Secondary immunoglobulin gene diversification. Mature B cells undergo class-switch recombination (CSR) and somatic hypermutation (SHM). During SHM, mutations are introduced into the rearranged variable region genes. CSR is initiated by transcription (grey arrows) through switch (S) regions (ovals) and requires AID and components of several DNA repair pathways. During CSR, the intervening DNA sequence between participating S regions is excised as a switch circle and a new constant region gene is juxtaposed downstream of the variable region exons.

Figure 1.2

Model for SHM. AID deaminates dCs to dUs within RGYW hotspots in variable region genes. Activities of mismatch repair (MMR) and base excision repair (BER) proteins (e.g., UNG of the BER pathway) coupled with DNA replication generate transition and transversion mutations.

Figure 1.3

Germline transcription through S regions. Each constant region gene is comprised of a transcription unit with a cytokine-inducible promoter (P), an intervening (I)-exon, S region, and C_h exons. The primary transcript is spliced and polyadenylated to generate a noncoding mature transcript.

Figure 1.4

Transcription-driven R-loop formation at S regions. Transcription occurs through each participating S region (indicated by arrows) and the nascent transcripts (dotted lines) remain bound to template DNA due to high GC content of the sequence. This displaces the nontemplate strands as ssDNA substrates, forming structures called R-loops.

Figure 1.5

Processing of deaminated DNA during CSR. S regions deaminated by AID are processed by UNG, APE1, and MMR proteins to generate blunt DSBs that are synapsed and ligated to complete CSR.

Figure 1.6

Phosphorylation and DSB-dependent positive feedback loop amplifies DSB formation.
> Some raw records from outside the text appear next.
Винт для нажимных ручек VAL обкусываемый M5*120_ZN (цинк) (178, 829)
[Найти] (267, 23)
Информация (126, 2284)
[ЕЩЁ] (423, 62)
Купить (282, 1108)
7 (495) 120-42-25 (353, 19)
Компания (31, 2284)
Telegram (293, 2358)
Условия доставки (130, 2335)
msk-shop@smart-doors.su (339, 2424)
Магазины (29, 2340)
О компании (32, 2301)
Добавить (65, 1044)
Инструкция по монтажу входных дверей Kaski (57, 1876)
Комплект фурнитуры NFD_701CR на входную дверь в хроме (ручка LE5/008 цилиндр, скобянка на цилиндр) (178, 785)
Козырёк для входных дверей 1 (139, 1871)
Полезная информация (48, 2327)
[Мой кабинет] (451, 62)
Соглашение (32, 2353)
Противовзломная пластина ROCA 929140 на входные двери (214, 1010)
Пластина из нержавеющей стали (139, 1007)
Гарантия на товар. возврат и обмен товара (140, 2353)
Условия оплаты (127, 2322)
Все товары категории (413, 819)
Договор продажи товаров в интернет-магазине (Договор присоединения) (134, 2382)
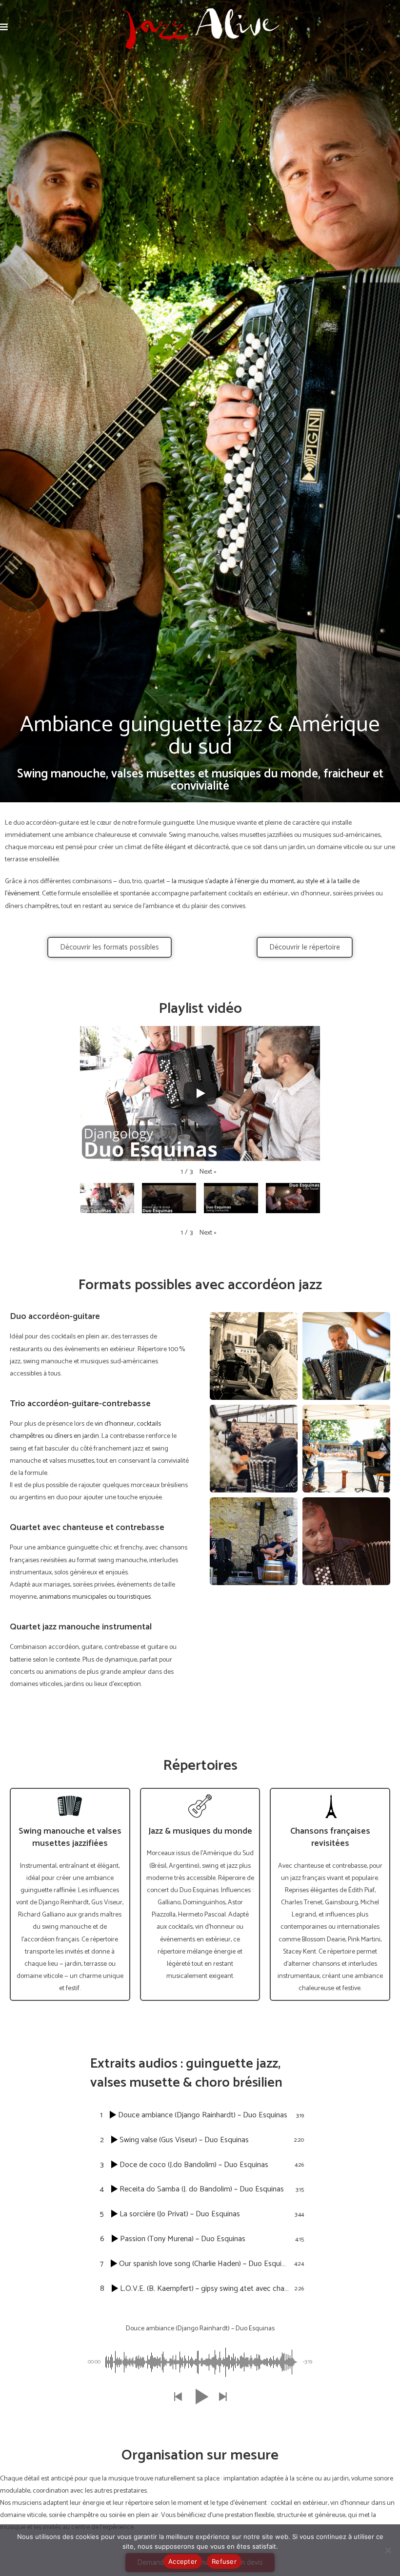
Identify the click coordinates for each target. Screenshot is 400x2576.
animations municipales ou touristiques (95, 1597)
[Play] (200, 1093)
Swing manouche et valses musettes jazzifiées (70, 1837)
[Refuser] (388, 2550)
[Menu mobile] (4, 27)
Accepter (182, 2561)
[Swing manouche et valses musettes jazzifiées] (70, 1806)
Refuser (224, 2561)
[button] (208, 1172)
Multiple AID molecules are assembled at S region DNA. An initial DNA break due to AID-mediated DNA deamination of cytidines is generated and can result in inefficient CSR. ATM-dependent S38 phosphorylation of AID induces the recruitment of APE1, which increases the number of DNA breaks generated. This induces additional phosphorylation of AID at S38 and APE1 recruitment to generate the high density of DSBs required for efficient CSR. AID phosphorylation at S38 also allows for interaction with RPA, which promotes efficient CSR potentially by recruiting downstream repair factors.

Figure 1.7

Regulation of AID. AID expression, localization and activity are regulated through multiple processes.

Figure 1.8

Transcription factor-binding sites in Aicda locus. The Aicda locus is regulated by four regions of transcription factor-binding sites. Region 1 is just 5’ of the transcription start site (TSS), region 2 is located between exons 1 and 2 (shown in black), region 3 is ~17 kb downstream of the TSS, and region 4 is ~8 kb upstream of the TSS. Adapted from Lee-Theilen and Chaudhuri (2010).

Figure 1.9

AID as an indirect demethylase. The deaminase activity of AID can lead to demethylation through two potential pathways. In one, AID can deaminate methylated cytidines (5mC) to generate thymidine. In the other, AID can deaminate hydroxymethylcytosine (5hmC) that is generated by the oxidation of 5mC by the ten-eleven translocation (TET) proteins. In both pathways, the mismatch is repaired by thymine DNA glycosylase (TDG) and BER components. The end-product is the replacement of methylated cytidines with unmethylated cytidines.